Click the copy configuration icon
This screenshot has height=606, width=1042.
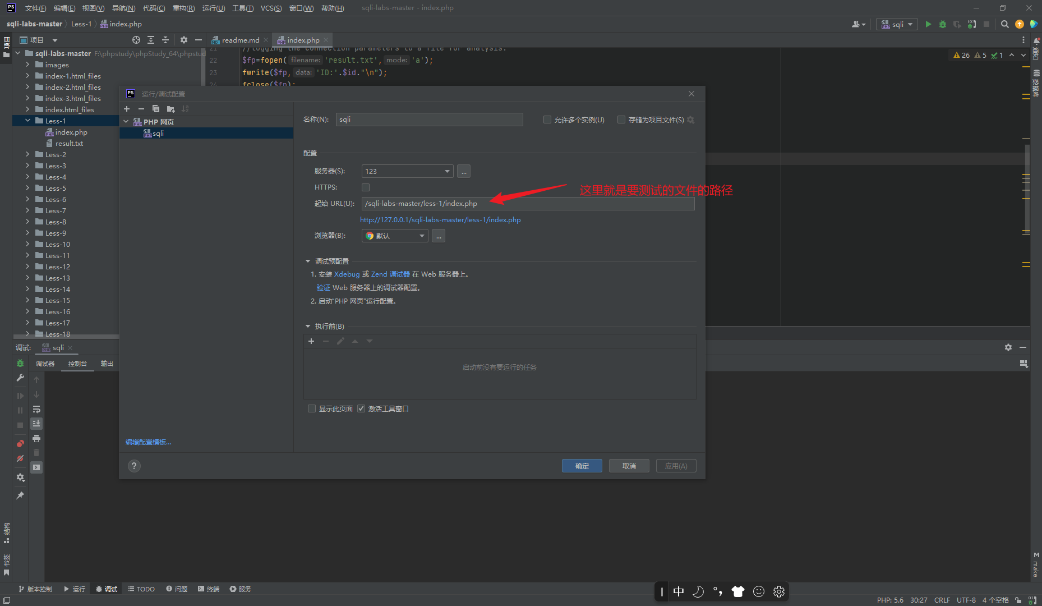pos(156,109)

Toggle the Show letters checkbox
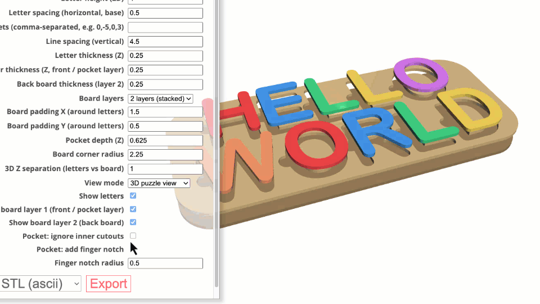[133, 196]
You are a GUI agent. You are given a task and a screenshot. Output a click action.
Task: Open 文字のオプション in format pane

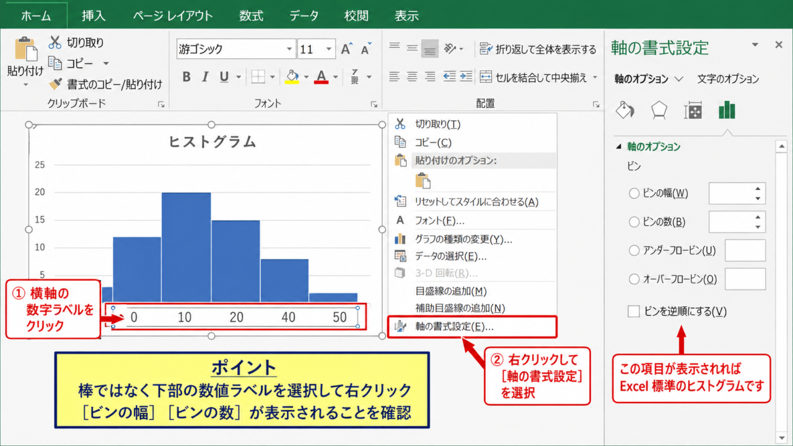(728, 79)
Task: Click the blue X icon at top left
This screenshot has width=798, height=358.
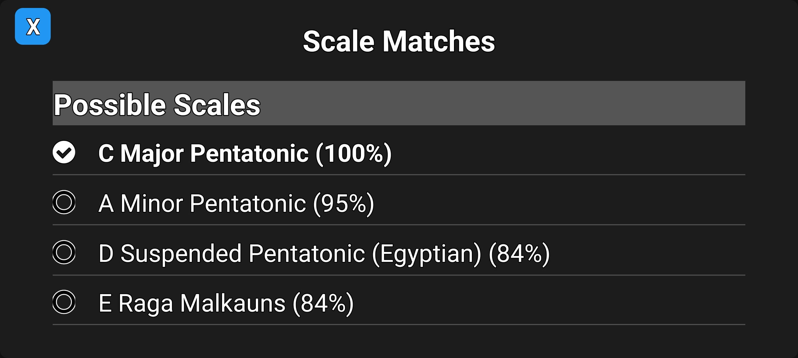Action: click(32, 26)
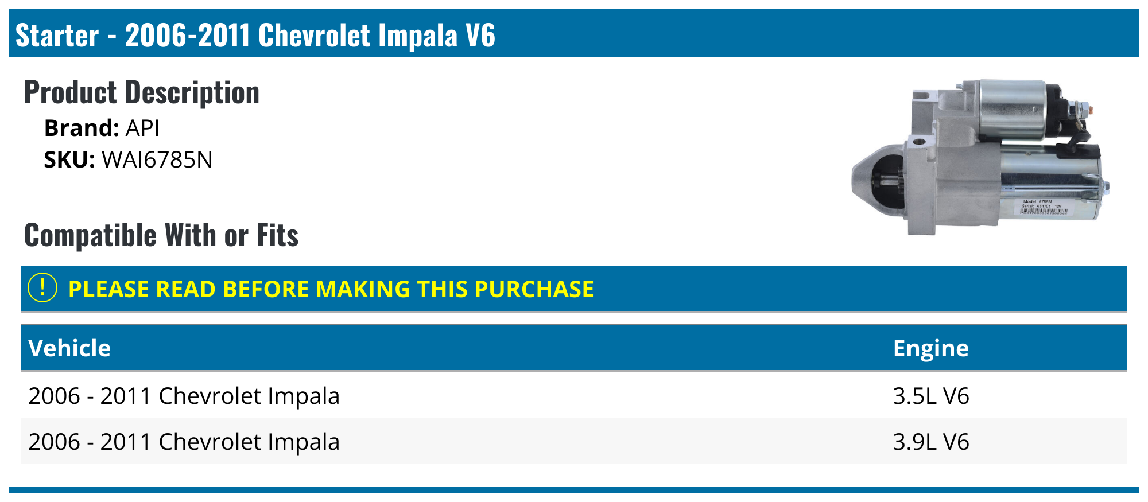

------------------------------------------------------------

WHAT YOU ARE ASKED TO DO. Without the pictures, restate each entry exactly.

RESPONSE.
Click the copy configuration icon
This screenshot has height=606, width=1042.
pos(156,109)

Toggle the Show letters checkbox
[133, 196]
You are a GUI agent. You are given a task and a screenshot. Output a click action.
Task: Open 文字のオプション in format pane

(728, 79)
Task: Click the blue X icon at top left
This screenshot has width=798, height=358.
Action: click(32, 26)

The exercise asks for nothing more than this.